What you should do
Set out word for word the line that contains "Where should I" and each line after it, through the end of the data below, but exclude the pictures.
◇ ◇ ◇
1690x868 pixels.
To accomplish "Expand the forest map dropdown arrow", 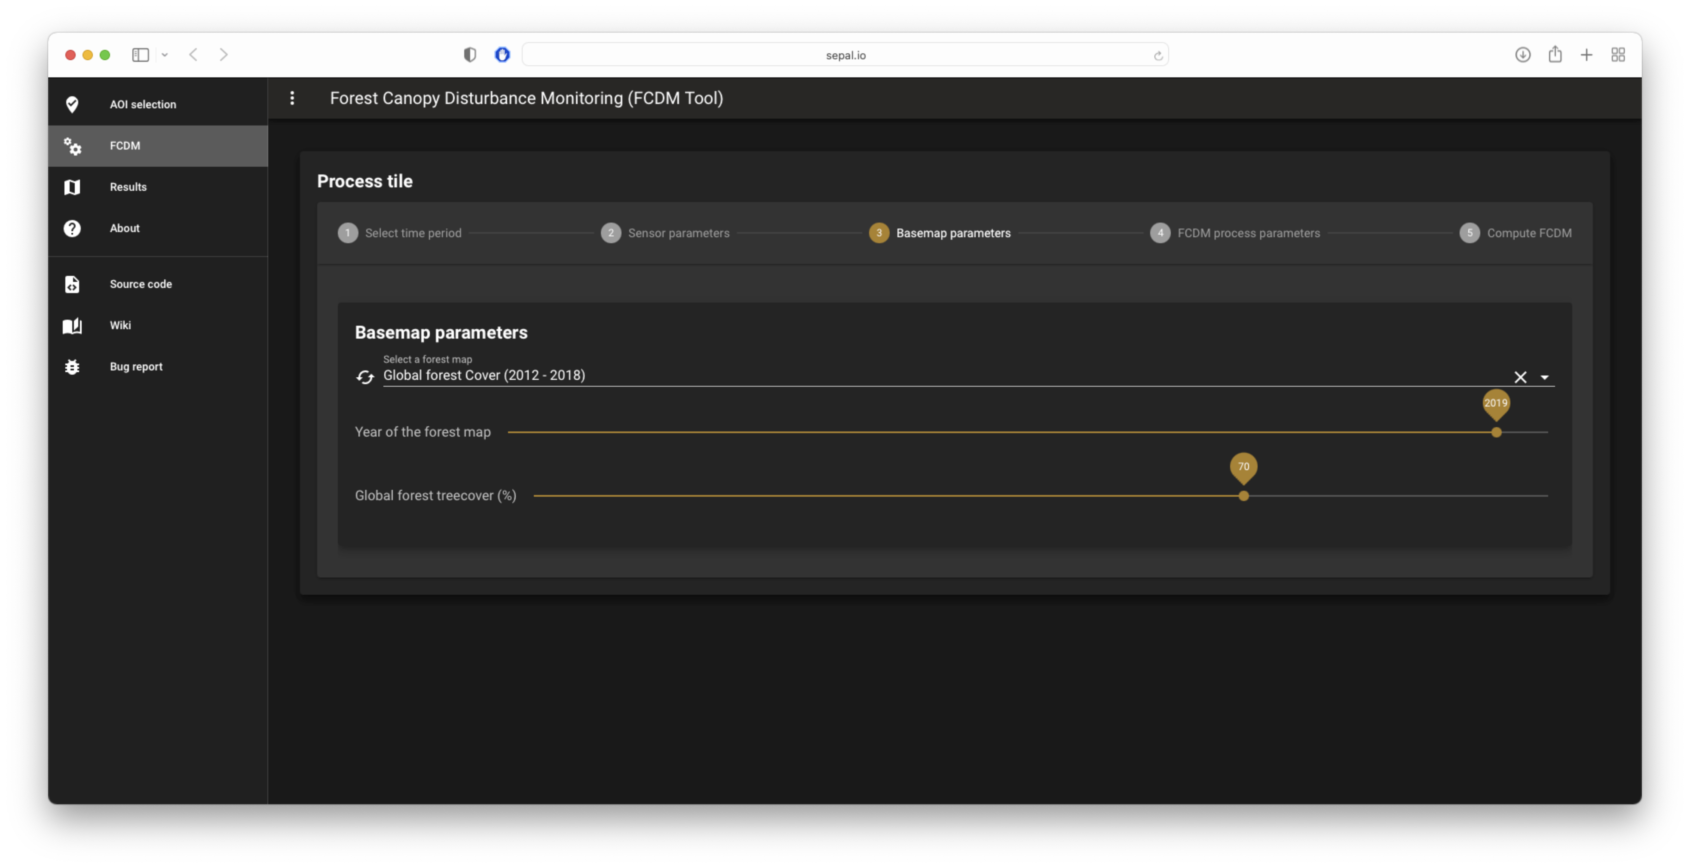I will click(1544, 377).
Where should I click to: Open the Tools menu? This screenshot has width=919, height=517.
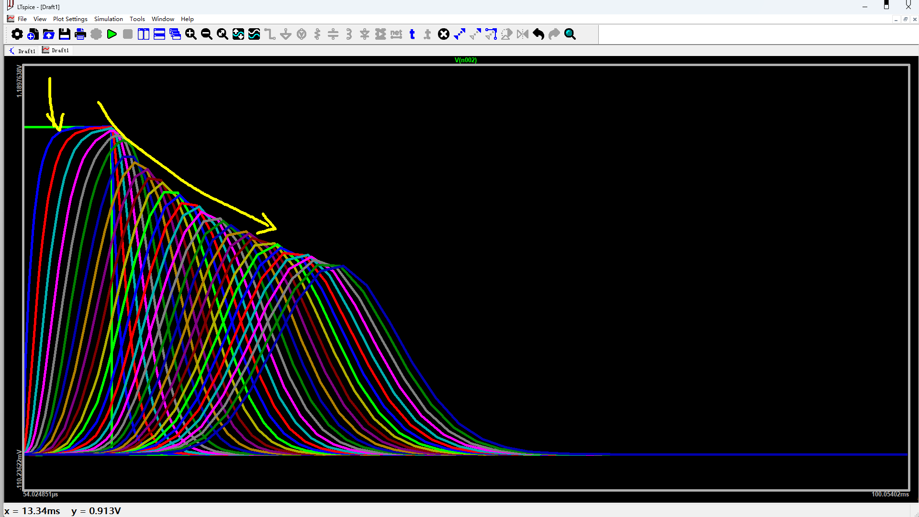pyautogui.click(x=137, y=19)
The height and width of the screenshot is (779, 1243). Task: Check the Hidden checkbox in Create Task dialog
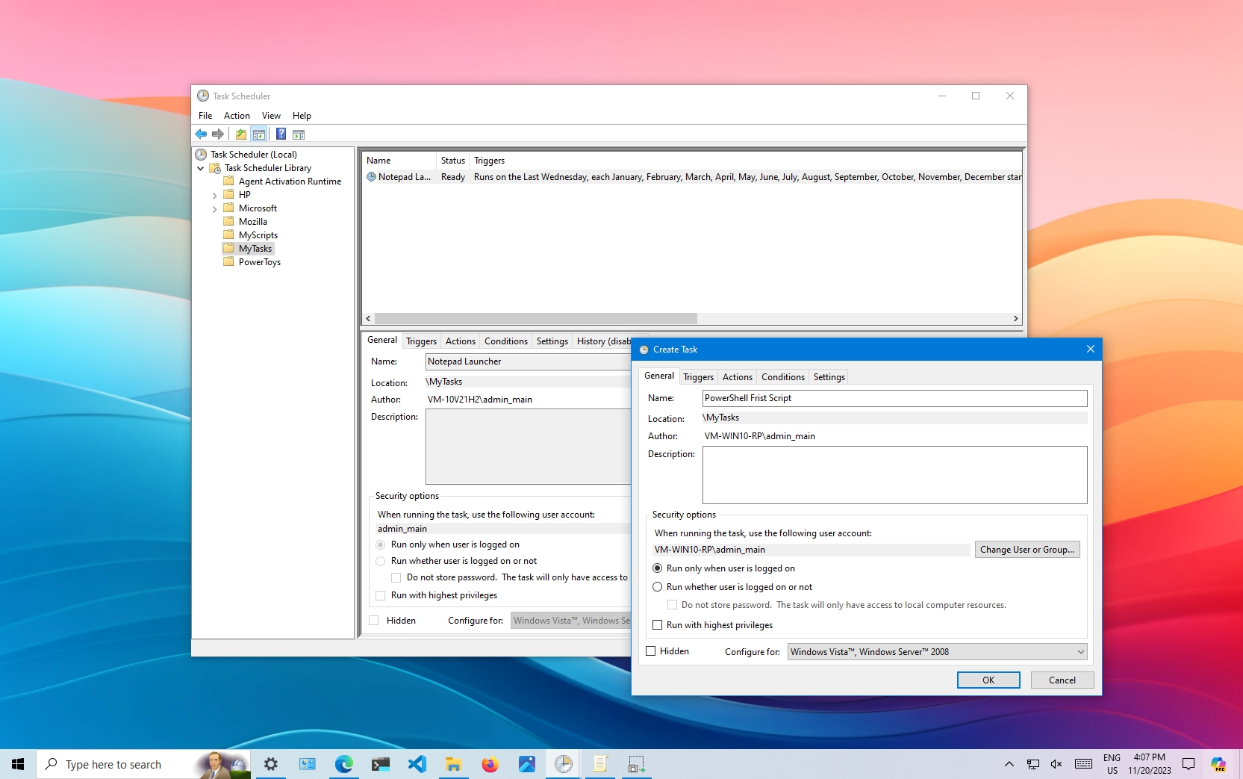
◇ ◇ ◇
Answer
Where should I click to: Open the Tools menu? This screenshot has width=919, height=517.
pyautogui.click(x=137, y=19)
The height and width of the screenshot is (779, 1243). Task: Check the Hidden checkbox in Create Task dialog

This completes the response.